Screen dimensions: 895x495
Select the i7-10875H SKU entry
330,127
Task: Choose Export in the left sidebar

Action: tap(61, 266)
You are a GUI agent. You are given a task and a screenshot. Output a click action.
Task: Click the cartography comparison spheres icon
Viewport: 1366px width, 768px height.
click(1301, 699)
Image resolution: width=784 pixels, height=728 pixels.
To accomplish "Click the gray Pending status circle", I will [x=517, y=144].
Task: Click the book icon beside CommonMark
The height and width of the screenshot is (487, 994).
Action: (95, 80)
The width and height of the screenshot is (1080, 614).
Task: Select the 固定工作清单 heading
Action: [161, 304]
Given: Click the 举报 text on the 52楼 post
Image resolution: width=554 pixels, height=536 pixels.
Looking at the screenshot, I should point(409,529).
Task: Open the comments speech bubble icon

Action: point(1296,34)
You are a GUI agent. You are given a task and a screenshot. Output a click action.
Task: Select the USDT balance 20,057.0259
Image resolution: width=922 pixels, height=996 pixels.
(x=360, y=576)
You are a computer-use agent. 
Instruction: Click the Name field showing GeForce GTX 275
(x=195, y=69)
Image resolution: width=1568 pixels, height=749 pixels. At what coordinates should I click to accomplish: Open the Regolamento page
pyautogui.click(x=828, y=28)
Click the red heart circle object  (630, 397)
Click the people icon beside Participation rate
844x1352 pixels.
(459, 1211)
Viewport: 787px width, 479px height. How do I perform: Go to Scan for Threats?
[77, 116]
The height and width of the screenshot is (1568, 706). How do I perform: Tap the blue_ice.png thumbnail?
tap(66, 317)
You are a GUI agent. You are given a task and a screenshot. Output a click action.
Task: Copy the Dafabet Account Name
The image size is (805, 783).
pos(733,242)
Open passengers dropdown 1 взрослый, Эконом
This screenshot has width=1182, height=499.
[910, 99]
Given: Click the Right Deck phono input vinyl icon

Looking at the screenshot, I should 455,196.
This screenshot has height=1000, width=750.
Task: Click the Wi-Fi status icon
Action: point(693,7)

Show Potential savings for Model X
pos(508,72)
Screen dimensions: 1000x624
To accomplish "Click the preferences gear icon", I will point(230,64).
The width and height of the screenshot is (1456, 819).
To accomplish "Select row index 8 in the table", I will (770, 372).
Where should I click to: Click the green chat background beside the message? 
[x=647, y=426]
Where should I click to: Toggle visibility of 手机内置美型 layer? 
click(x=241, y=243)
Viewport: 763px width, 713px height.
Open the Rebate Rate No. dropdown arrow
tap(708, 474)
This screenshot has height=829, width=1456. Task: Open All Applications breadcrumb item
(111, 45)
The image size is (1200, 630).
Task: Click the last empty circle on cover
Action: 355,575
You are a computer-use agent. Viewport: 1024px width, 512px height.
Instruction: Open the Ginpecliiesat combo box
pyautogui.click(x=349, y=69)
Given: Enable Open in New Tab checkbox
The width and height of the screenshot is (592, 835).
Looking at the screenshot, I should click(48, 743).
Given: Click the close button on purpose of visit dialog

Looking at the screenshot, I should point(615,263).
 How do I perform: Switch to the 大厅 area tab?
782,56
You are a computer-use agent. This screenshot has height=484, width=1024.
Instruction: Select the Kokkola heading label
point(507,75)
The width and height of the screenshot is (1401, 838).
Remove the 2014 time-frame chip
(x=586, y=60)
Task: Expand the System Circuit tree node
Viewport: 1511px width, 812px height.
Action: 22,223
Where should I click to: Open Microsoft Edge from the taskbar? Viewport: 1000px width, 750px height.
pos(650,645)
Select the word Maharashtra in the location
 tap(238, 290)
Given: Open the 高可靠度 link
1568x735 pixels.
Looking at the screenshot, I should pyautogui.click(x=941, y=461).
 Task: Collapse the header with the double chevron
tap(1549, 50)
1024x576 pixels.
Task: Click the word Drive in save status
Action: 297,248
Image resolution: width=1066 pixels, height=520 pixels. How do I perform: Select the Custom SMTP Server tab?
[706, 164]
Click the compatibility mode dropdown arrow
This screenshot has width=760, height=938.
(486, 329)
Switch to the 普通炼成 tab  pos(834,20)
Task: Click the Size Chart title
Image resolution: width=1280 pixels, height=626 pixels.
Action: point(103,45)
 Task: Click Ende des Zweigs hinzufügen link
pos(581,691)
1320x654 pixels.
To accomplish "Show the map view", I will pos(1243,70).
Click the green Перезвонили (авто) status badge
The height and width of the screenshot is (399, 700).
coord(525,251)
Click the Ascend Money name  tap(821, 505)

#### TASK BRIEF
All lines from the one with "Task: Collapse the" to the end of the entries above are to be written out exactly, the first and last included.

#### TASK RESPONSE
 Task: Collapse the header with the double chevron
tap(1549, 50)
1024x576 pixels.
Task: Click the word Drive in save status
Action: 297,248
Image resolution: width=1066 pixels, height=520 pixels. How do I perform: Select the Custom SMTP Server tab?
[706, 164]
Click the compatibility mode dropdown arrow
This screenshot has width=760, height=938.
(486, 329)
Switch to the 普通炼成 tab  pos(834,20)
Task: Click the Size Chart title
Image resolution: width=1280 pixels, height=626 pixels.
Action: point(103,45)
 Task: Click Ende des Zweigs hinzufügen link
pos(581,691)
1320x654 pixels.
To accomplish "Show the map view", I will pos(1243,70).
Click the green Перезвонили (авто) status badge
The height and width of the screenshot is (399, 700).
coord(525,251)
Click the Ascend Money name  tap(821, 505)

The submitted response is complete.